◆ **Work to complete**
Please find every line in the records below that contains the word "Dinero", and copy it.

◆ **Provided material**
------------

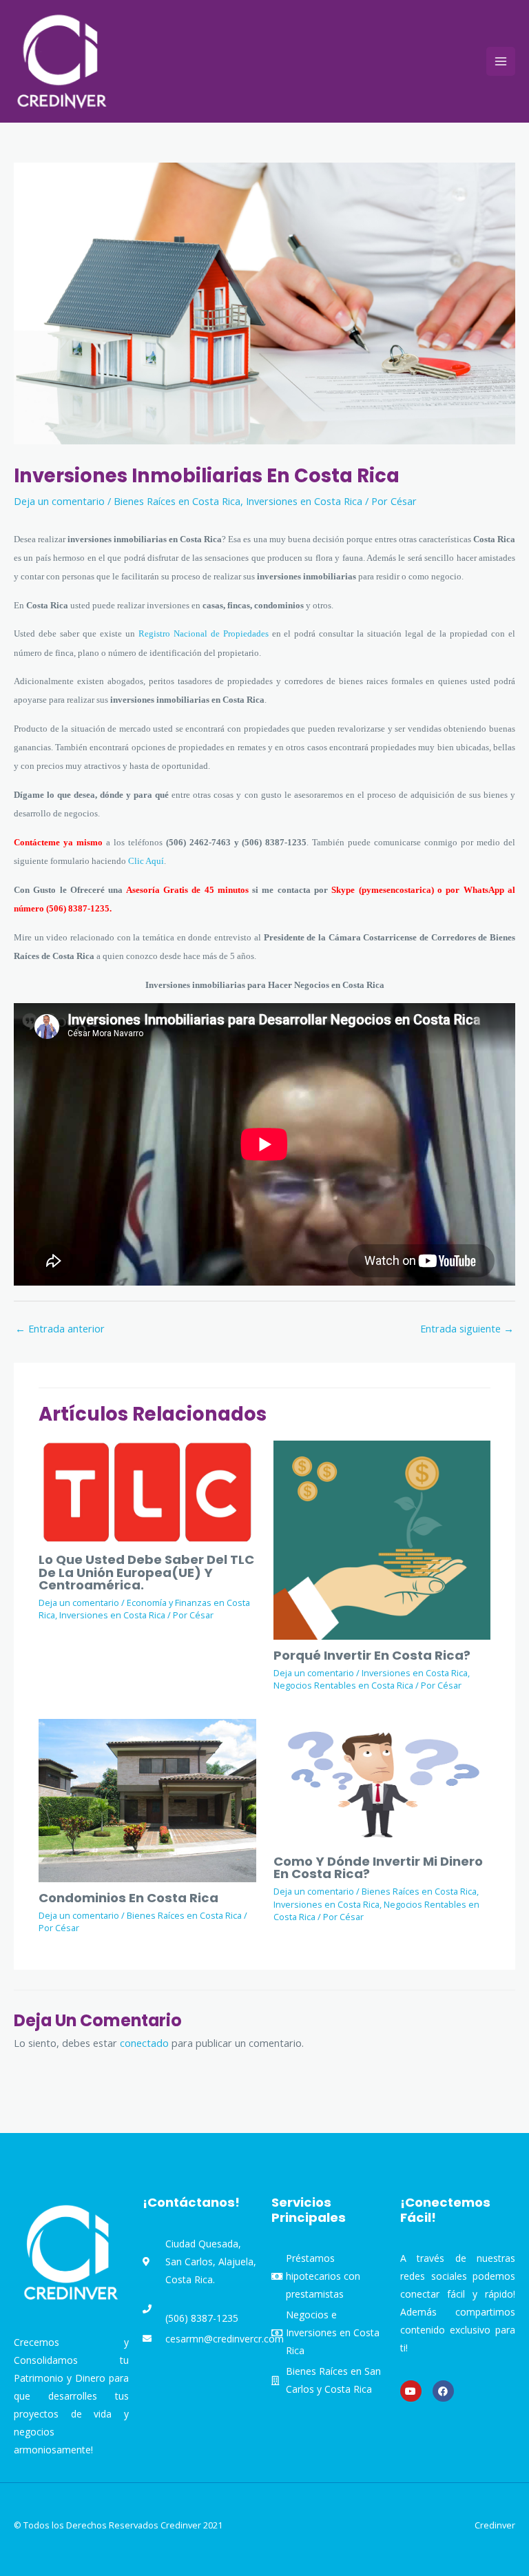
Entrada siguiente (467, 1328)
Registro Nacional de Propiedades (203, 633)
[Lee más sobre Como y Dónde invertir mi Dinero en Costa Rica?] (381, 1781)
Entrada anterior (60, 1328)
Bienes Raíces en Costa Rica (177, 501)
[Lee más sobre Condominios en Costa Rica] (147, 1799)
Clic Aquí (146, 861)
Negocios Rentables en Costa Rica (343, 1685)
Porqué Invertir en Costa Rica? (371, 1655)
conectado (144, 2043)
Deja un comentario (59, 501)
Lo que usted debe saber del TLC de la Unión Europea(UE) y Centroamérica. (146, 1572)
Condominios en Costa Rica (128, 1897)
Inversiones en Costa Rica (304, 501)
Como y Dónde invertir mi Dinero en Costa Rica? (378, 1867)
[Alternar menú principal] (500, 61)
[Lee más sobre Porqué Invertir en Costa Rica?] (381, 1538)
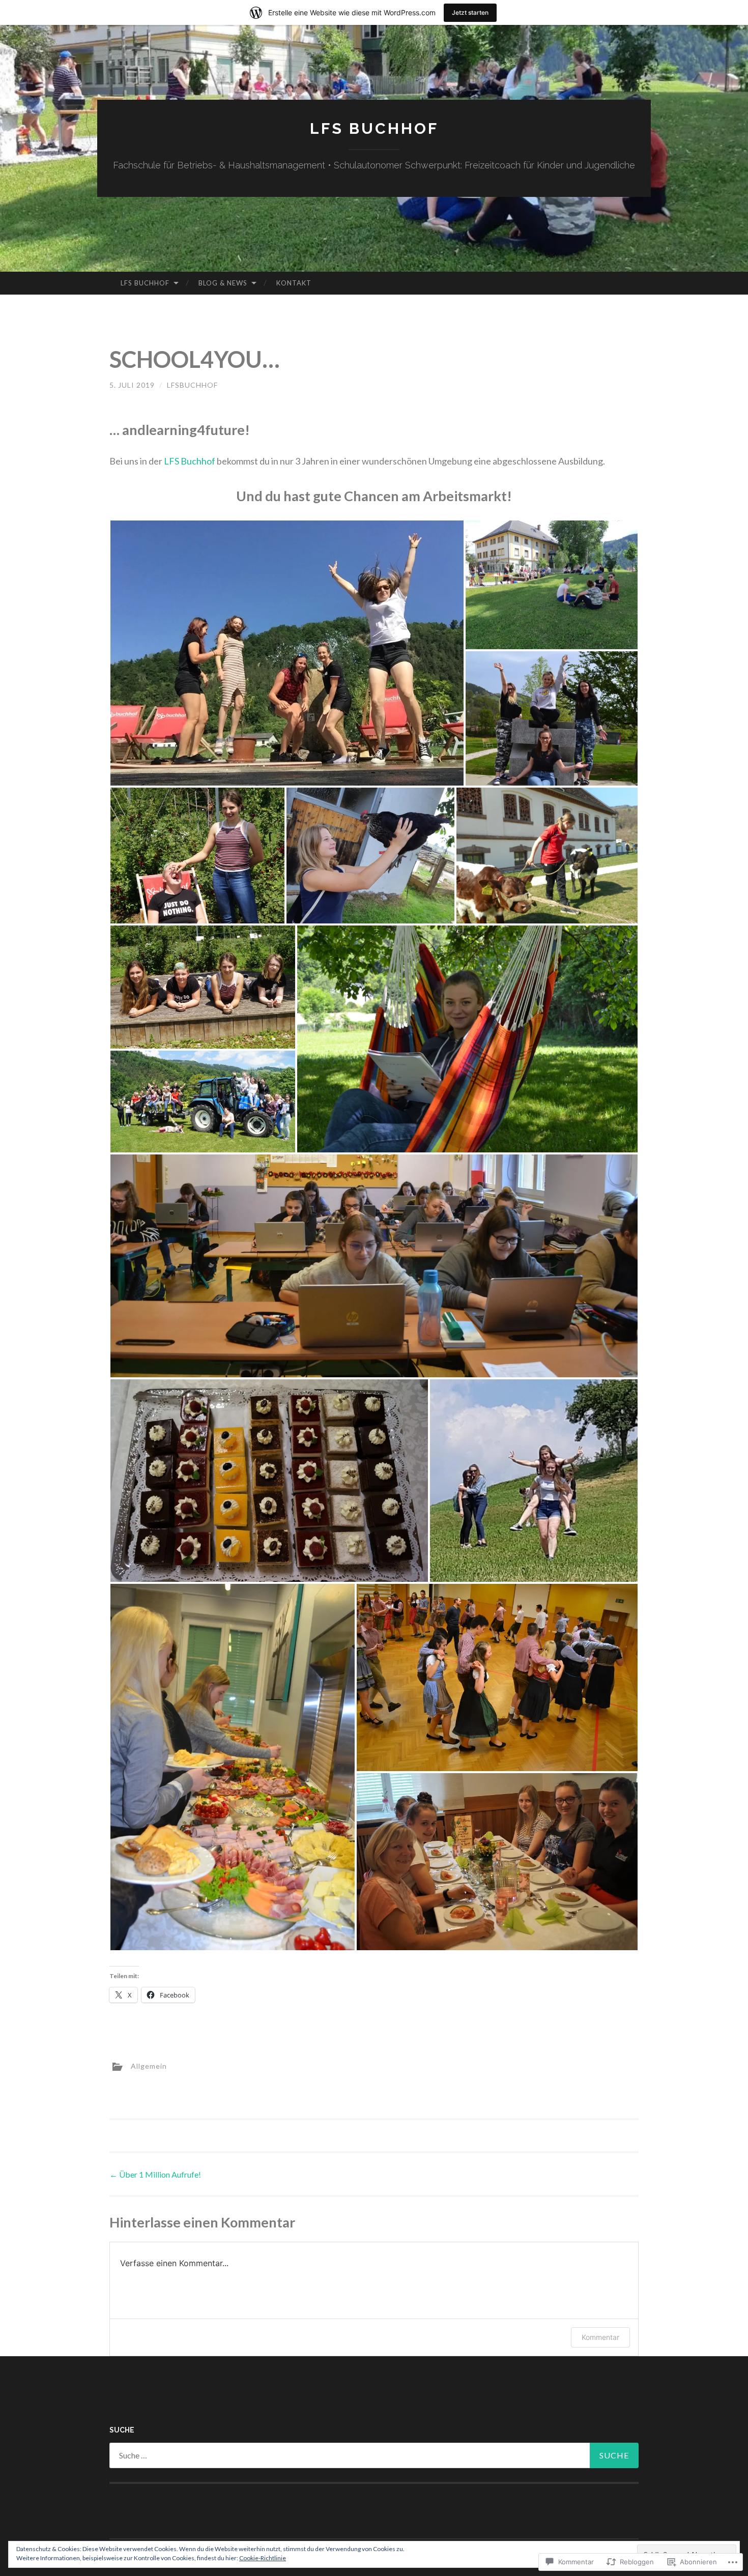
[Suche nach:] (374, 2455)
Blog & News (222, 283)
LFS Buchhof (374, 128)
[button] (287, 653)
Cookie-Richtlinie (262, 2558)
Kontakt (293, 283)
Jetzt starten (470, 12)
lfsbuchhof (192, 385)
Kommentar (600, 2337)
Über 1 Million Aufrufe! (155, 2174)
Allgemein (149, 2066)
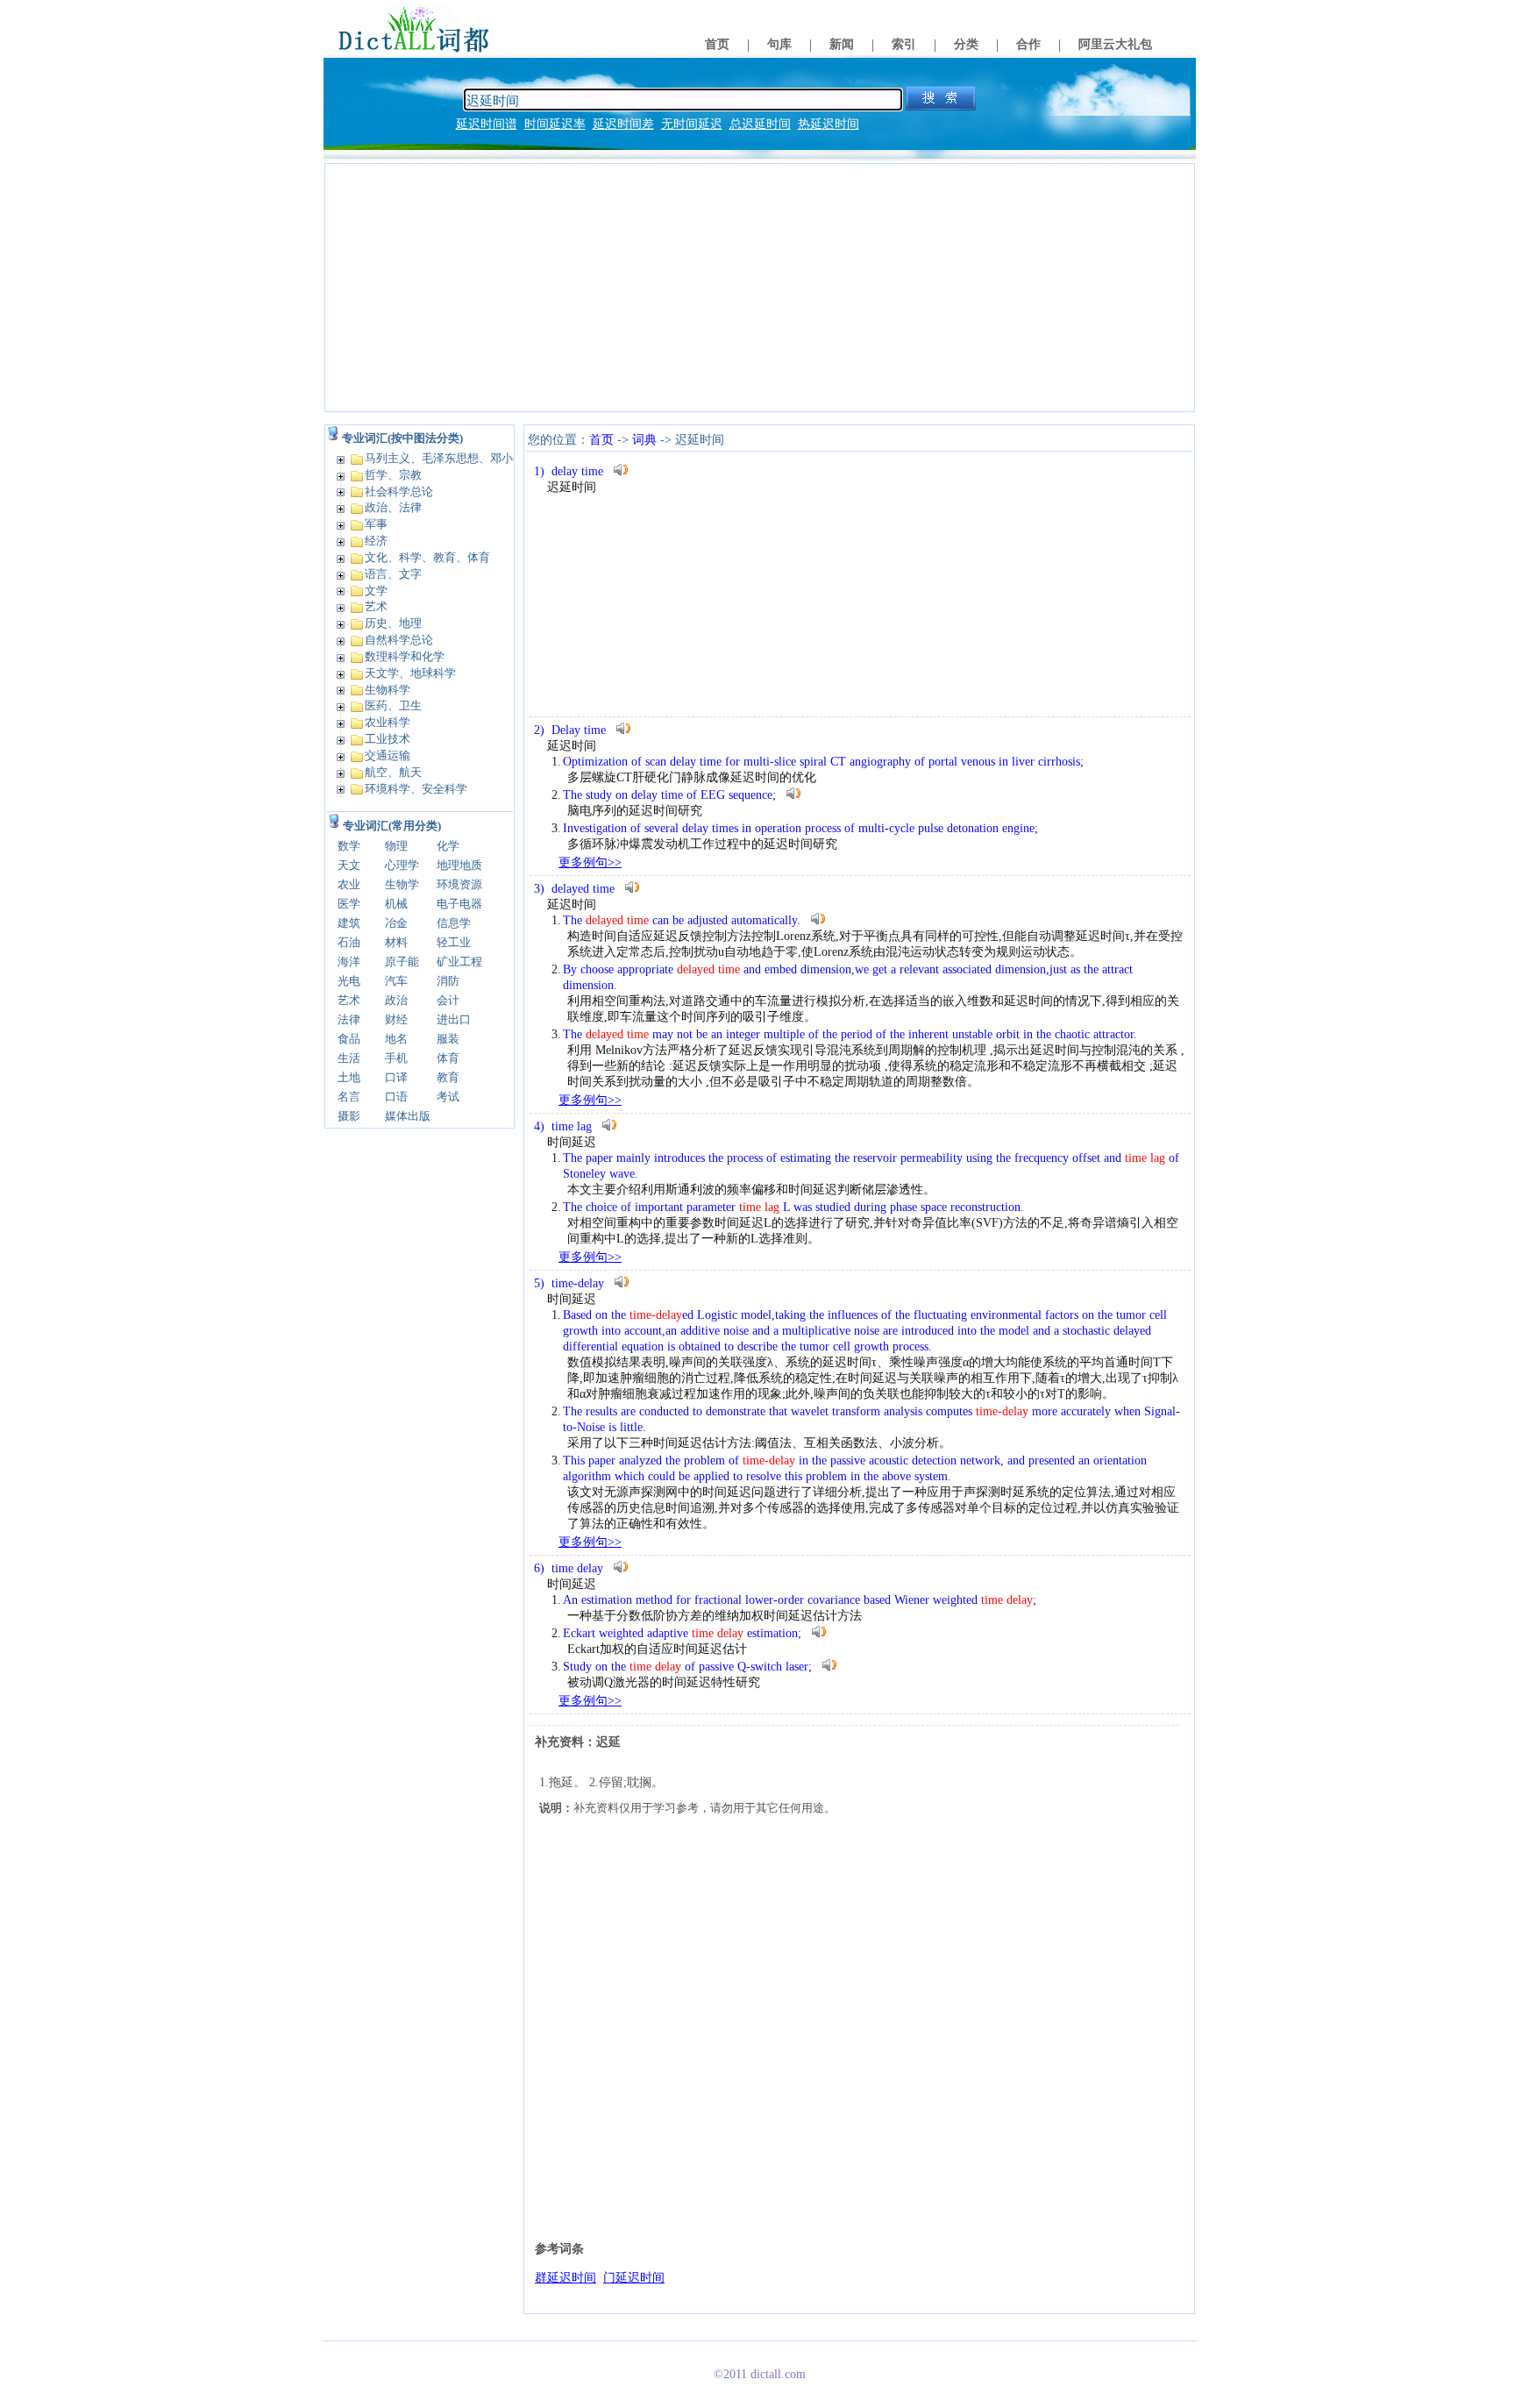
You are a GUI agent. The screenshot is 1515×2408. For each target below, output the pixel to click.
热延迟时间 (828, 124)
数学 (349, 845)
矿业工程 (459, 961)
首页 (717, 44)
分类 (966, 44)
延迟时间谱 (486, 124)
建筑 (349, 923)
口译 (396, 1077)
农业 (349, 884)
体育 (448, 1058)
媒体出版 (407, 1115)
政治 (396, 1000)
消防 (448, 980)
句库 (779, 44)
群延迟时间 (565, 2277)
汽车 (396, 980)
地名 (396, 1038)
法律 (349, 1019)
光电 (349, 980)
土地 (349, 1077)
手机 (396, 1058)
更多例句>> (590, 862)
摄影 (349, 1115)
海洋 (349, 961)
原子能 (402, 961)
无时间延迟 (691, 124)
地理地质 (459, 865)
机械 (396, 903)
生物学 (402, 884)
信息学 (454, 923)
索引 (904, 44)
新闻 (841, 44)
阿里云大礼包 (1115, 44)
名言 (349, 1096)
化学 (448, 845)
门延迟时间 (634, 2277)
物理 (396, 845)
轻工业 (454, 942)
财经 (396, 1019)
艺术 (349, 1000)
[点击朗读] (621, 469)
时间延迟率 (555, 124)
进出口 (454, 1019)
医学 (349, 903)
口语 (396, 1096)
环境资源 (459, 884)
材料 (396, 942)
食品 (349, 1038)
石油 (349, 942)
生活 (349, 1058)
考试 (448, 1096)
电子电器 (459, 903)
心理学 (402, 865)
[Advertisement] (759, 287)
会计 (448, 1000)
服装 (448, 1038)
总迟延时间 (760, 124)
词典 (644, 439)
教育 (448, 1077)
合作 (1028, 44)
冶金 (396, 923)
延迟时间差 (623, 124)
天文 (349, 865)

------------

◆ **Exercise response**
[Lee más sobre Como y Dónde invertir mi Dinero en Costa Rica?] (381, 1781)
Como y Dónde invertir mi Dinero en Costa Rica? (378, 1867)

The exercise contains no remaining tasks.